Your goal: Could you reproduce every entry below word for word, leaving out the pictures?

Items:

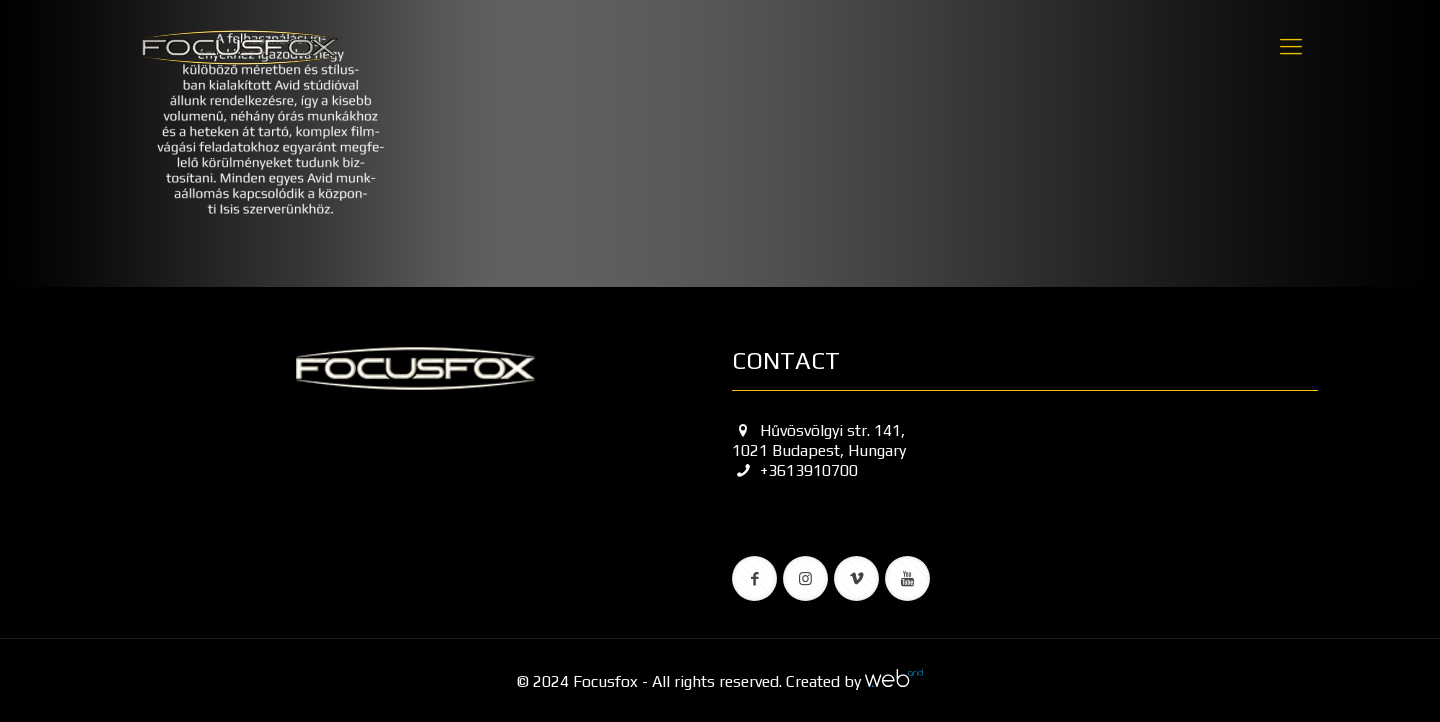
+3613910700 (794, 470)
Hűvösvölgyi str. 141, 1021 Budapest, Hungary (819, 440)
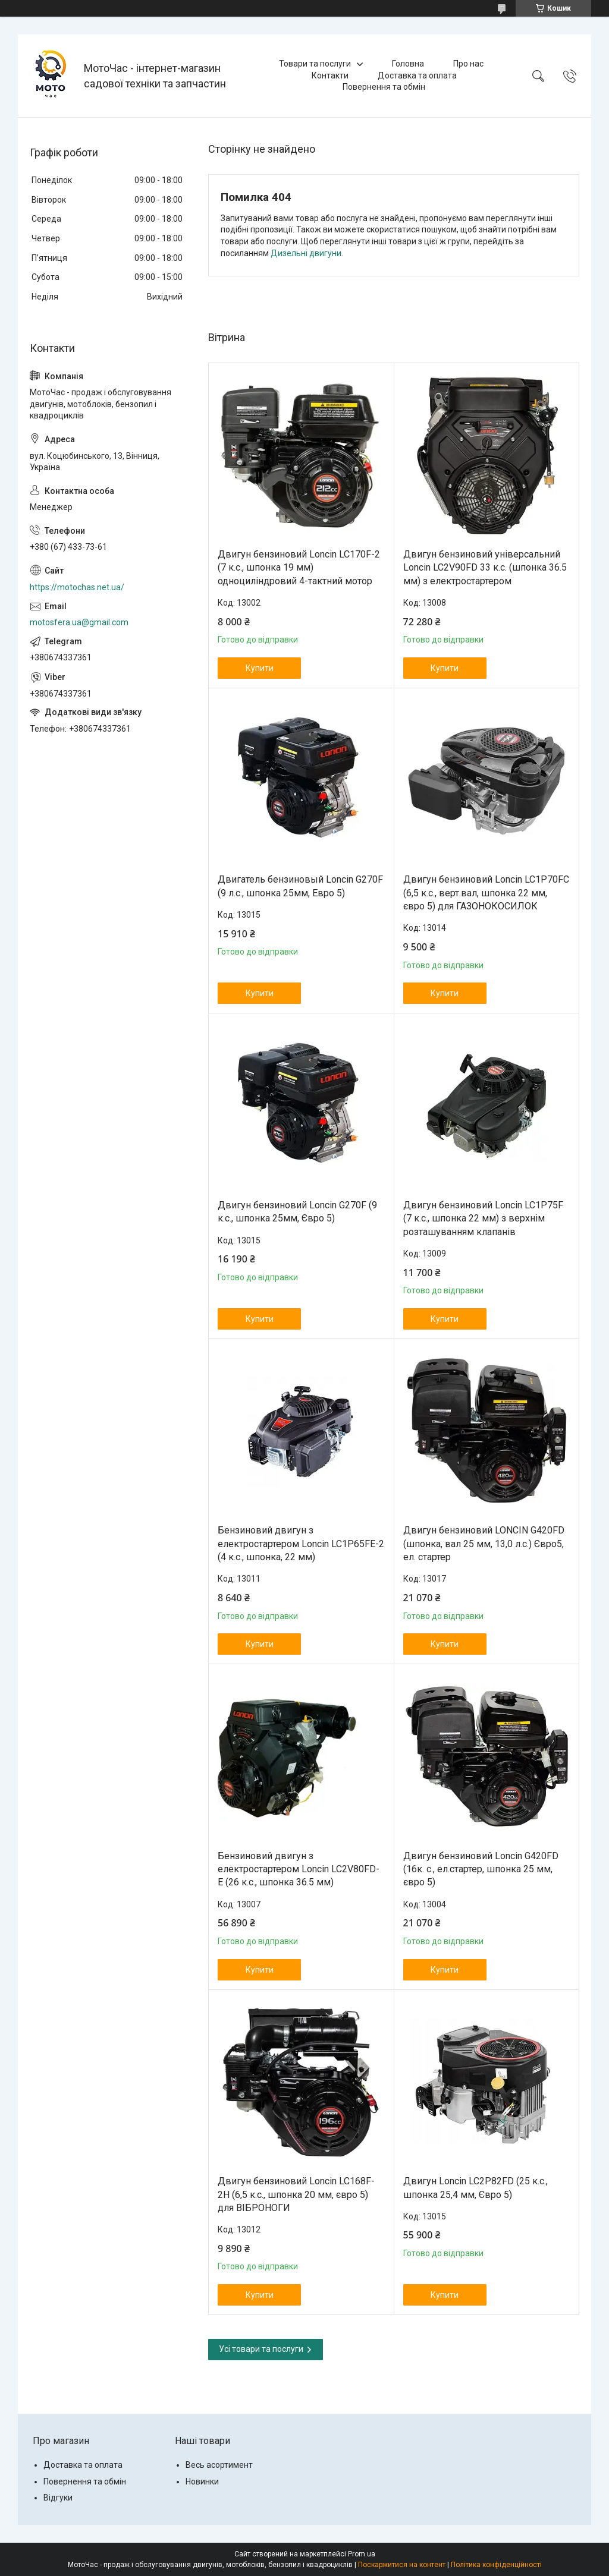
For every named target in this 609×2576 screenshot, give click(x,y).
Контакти (330, 75)
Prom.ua (361, 2554)
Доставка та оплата (417, 75)
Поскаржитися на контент (401, 2565)
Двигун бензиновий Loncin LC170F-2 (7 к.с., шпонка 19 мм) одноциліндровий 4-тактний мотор (299, 568)
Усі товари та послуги (261, 2349)
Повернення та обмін (384, 87)
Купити (260, 668)
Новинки (202, 2481)
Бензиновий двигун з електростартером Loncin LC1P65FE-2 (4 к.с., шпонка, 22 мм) (301, 1544)
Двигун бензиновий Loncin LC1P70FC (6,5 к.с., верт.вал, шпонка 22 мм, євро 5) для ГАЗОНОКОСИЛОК (486, 893)
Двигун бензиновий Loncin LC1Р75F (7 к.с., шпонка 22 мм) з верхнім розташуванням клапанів (483, 1218)
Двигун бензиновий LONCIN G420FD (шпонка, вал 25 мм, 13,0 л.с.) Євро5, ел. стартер (483, 1544)
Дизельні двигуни (306, 253)
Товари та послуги (315, 63)
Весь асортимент (219, 2465)
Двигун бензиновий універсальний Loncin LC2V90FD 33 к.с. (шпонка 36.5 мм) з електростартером (485, 568)
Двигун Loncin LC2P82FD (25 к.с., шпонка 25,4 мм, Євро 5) (475, 2187)
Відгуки (58, 2497)
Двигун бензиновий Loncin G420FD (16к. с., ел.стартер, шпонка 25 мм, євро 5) (480, 1869)
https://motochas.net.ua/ (77, 587)
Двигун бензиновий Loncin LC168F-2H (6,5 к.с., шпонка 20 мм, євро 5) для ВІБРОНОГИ (296, 2194)
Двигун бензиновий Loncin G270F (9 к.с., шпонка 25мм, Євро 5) (297, 1211)
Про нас (468, 63)
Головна (408, 63)
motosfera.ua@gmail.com (79, 622)
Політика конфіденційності (496, 2565)
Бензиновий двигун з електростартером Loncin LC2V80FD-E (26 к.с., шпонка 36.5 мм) (298, 1869)
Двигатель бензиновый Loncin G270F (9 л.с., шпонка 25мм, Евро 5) (300, 886)
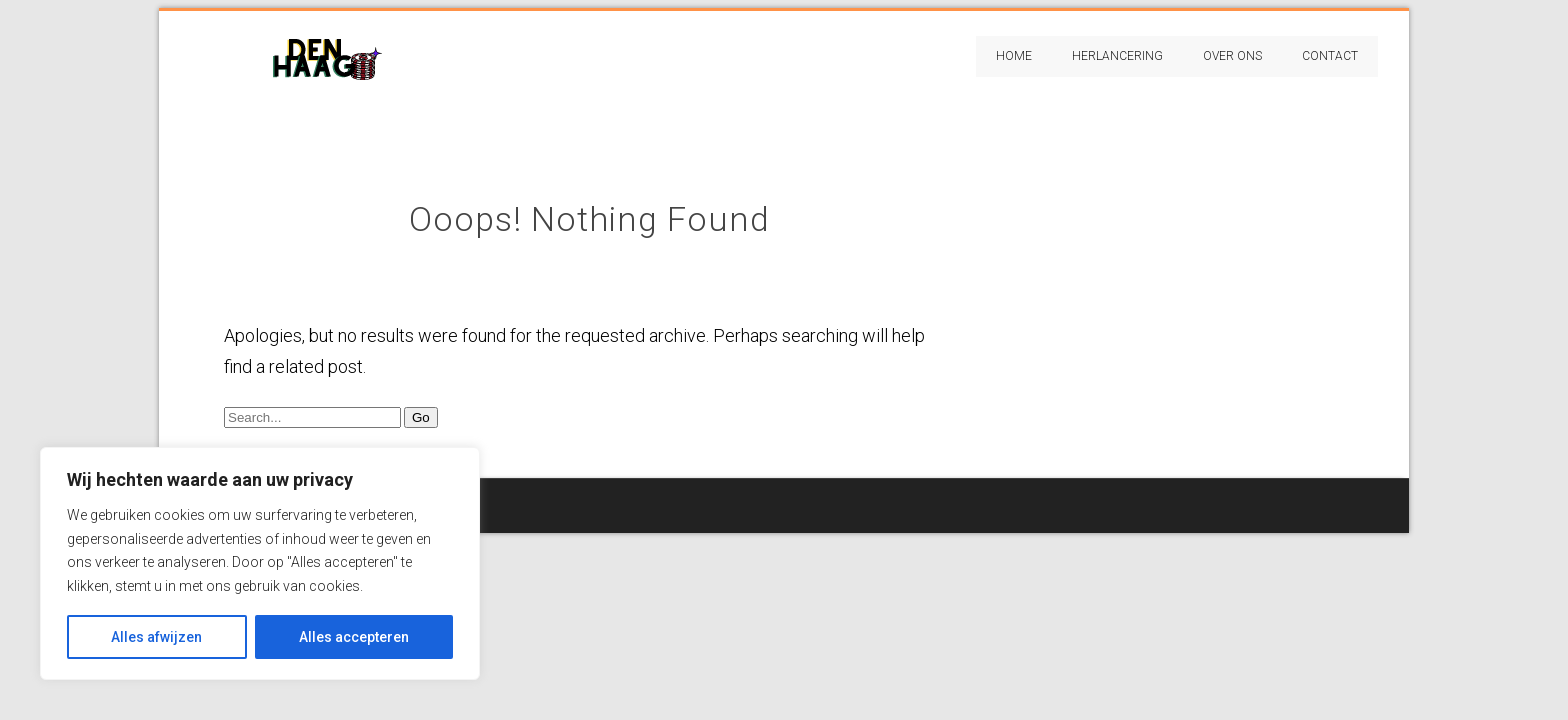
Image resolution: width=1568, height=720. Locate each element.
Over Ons (1232, 56)
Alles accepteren (354, 637)
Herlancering (1117, 56)
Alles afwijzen (156, 637)
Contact (1330, 56)
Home (1014, 56)
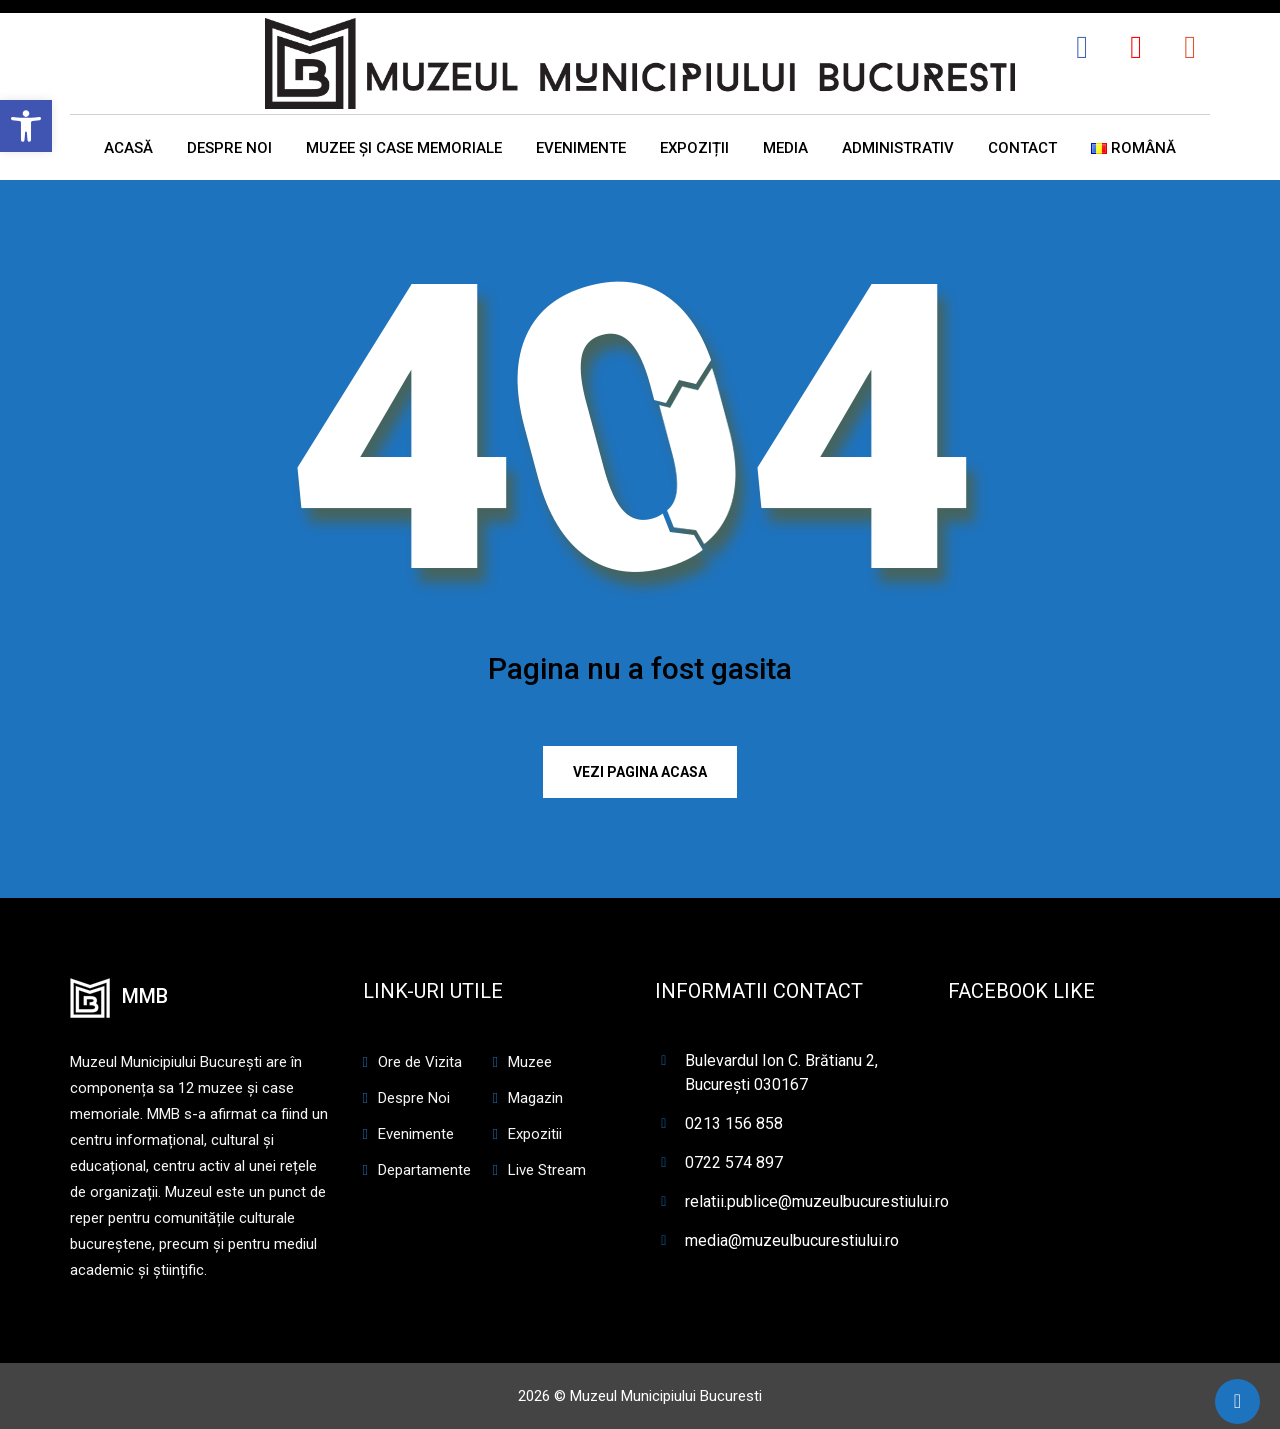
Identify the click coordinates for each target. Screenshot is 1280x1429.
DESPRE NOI (229, 148)
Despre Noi (414, 1098)
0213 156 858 (734, 1123)
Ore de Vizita (420, 1062)
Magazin (535, 1098)
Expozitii (535, 1134)
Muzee (530, 1062)
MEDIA (785, 148)
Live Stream (547, 1170)
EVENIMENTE (581, 148)
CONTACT (1022, 148)
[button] (26, 126)
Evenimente (416, 1134)
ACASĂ (128, 148)
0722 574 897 (734, 1162)
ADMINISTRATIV (898, 148)
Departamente (424, 1170)
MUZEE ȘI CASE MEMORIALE (404, 148)
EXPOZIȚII (694, 148)
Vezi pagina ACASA (640, 772)
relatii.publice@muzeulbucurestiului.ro (817, 1201)
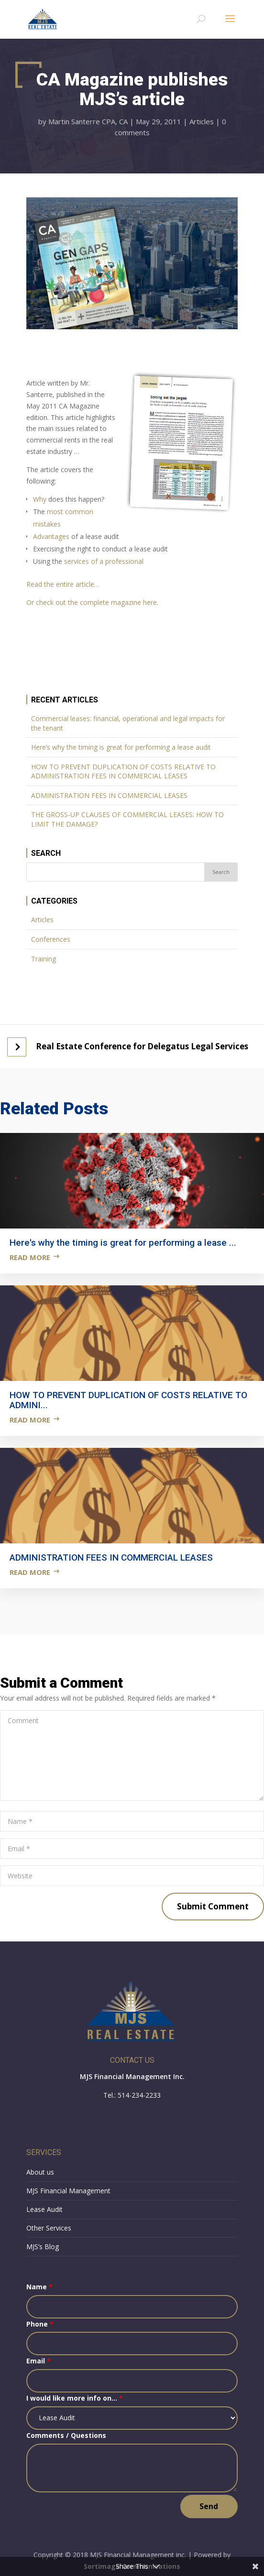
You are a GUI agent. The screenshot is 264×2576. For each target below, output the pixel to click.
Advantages (51, 536)
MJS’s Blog (42, 2246)
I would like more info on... (74, 2398)
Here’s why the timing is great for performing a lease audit (121, 747)
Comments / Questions (66, 2435)
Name (39, 2286)
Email (38, 2360)
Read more (30, 1257)
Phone (40, 2323)
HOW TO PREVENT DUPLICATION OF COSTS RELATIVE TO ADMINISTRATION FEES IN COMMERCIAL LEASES (123, 771)
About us (40, 2172)
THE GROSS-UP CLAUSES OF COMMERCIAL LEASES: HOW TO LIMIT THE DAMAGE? (127, 819)
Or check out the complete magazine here (91, 602)
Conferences (50, 939)
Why (39, 499)
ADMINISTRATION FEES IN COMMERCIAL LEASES (109, 795)
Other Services (48, 2227)
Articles (201, 121)
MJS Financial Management (68, 2190)
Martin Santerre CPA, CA (88, 121)
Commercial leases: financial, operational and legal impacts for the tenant (128, 723)
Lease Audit (44, 2209)
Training (43, 958)
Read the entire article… (62, 584)
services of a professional (103, 561)
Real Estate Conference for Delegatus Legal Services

Answer in full:
+3613910700 (794, 470)
Hűvösvölgyi str. 141, 1021 Budapest, Hungary (819, 440)
For every named target in this 609×2576 screenshot, give click(x,y).
Контакти (330, 75)
Prom.ua (361, 2554)
Доставка та оплата (417, 75)
Поскаржитися на контент (401, 2565)
Двигун бензиновий Loncin LC170F-2 (7 к.с., шпонка 19 мм) одноциліндровий 4-тактний мотор (299, 568)
Усі товари та послуги (261, 2349)
Повернення та обмін (384, 87)
Купити (260, 668)
Новинки (202, 2481)
Бензиновий двигун з електростартером Loncin LC1P65FE-2 (4 к.с., шпонка, 22 мм) (301, 1544)
Двигун бензиновий Loncin LC1P70FC (6,5 к.с., верт.вал, шпонка 22 мм, євро 5) для ГАЗОНОКОСИЛОК (486, 893)
Двигун бензиновий Loncin LC1Р75F (7 к.с., шпонка 22 мм) з верхнім розташуванням клапанів (483, 1218)
Двигун бензиновий LONCIN G420FD (шпонка, вал 25 мм, 13,0 л.с.) Євро5, ел. стартер (483, 1544)
Дизельні двигуни (306, 253)
Товари та послуги (315, 63)
Весь асортимент (219, 2465)
Двигун бензиновий універсальний Loncin LC2V90FD 33 к.с. (шпонка 36.5 мм) з електростартером (485, 568)
Двигун Loncin LC2P82FD (25 к.с., шпонка 25,4 мм, Євро 5) (475, 2187)
Відгуки (58, 2497)
Двигун бензиновий Loncin G420FD (16к. с., ел.стартер, шпонка 25 мм, євро 5) (480, 1869)
https://motochas.net.ua/ (77, 587)
Двигун бензиновий Loncin LC168F-2H (6,5 к.с., шпонка 20 мм, євро 5) для ВІБРОНОГИ (296, 2194)
Двигун бензиновий Loncin G270F (9 к.с., шпонка 25мм, Євро 5) (297, 1211)
Про нас (468, 63)
Головна (408, 63)
motosfera.ua@gmail.com (79, 622)
Політика конфіденційності (496, 2565)
Бензиновий двигун з електростартером Loncin LC2V80FD-E (26 к.с., шпонка 36.5 мм) (298, 1869)
Двигатель бензиновый Loncin G270F (9 л.с., шпонка 25мм, Евро 5) (300, 886)
Image resolution: width=1568, height=720. Locate each element.
Over Ons (1232, 56)
Alles accepteren (354, 637)
Herlancering (1117, 56)
Alles afwijzen (156, 637)
Contact (1330, 56)
Home (1014, 56)
Identify the click coordinates for each target. Screenshot is 1280x1429.
DESPRE NOI (229, 148)
Despre Noi (414, 1098)
0213 156 858 (734, 1123)
Ore de Vizita (420, 1062)
Magazin (535, 1098)
Expozitii (535, 1134)
Muzee (530, 1062)
MEDIA (785, 148)
Live Stream (547, 1170)
EVENIMENTE (581, 148)
CONTACT (1022, 148)
[button] (26, 126)
Evenimente (416, 1134)
ACASĂ (128, 148)
0722 574 897 (734, 1162)
ADMINISTRATIV (898, 148)
Departamente (424, 1170)
MUZEE ȘI CASE MEMORIALE (404, 148)
EXPOZIȚII (694, 148)
Vezi pagina ACASA (640, 772)
relatii.publice@muzeulbucurestiului.ro (817, 1201)
You are a GUI agent. The screenshot is 264×2576. For each target below, output the pixel to click.
Advantages (51, 536)
MJS’s Blog (42, 2246)
I would like more info on... (74, 2398)
Here’s why the timing is great for performing a lease audit (121, 747)
Comments / Questions (66, 2435)
Name (39, 2286)
Email (38, 2360)
Read more (30, 1257)
Phone (40, 2323)
HOW TO PREVENT DUPLICATION OF COSTS RELATIVE TO ADMINISTRATION FEES IN COMMERCIAL LEASES (123, 771)
About us (40, 2172)
THE GROSS-UP CLAUSES OF COMMERCIAL LEASES: HOW TO LIMIT THE DAMAGE? (127, 819)
Or check out the complete magazine here (91, 602)
Conferences (50, 939)
Why (39, 499)
ADMINISTRATION FEES IN COMMERCIAL LEASES (109, 795)
Other Services (48, 2227)
Articles (201, 121)
MJS Financial Management (68, 2190)
Martin Santerre CPA, CA (88, 121)
Commercial leases: financial, operational and legal impacts for the tenant (128, 723)
Lease Audit (44, 2209)
Training (43, 958)
Read the entire article… (62, 584)
services of a professional (103, 561)
Real Estate Conference for Delegatus Legal Services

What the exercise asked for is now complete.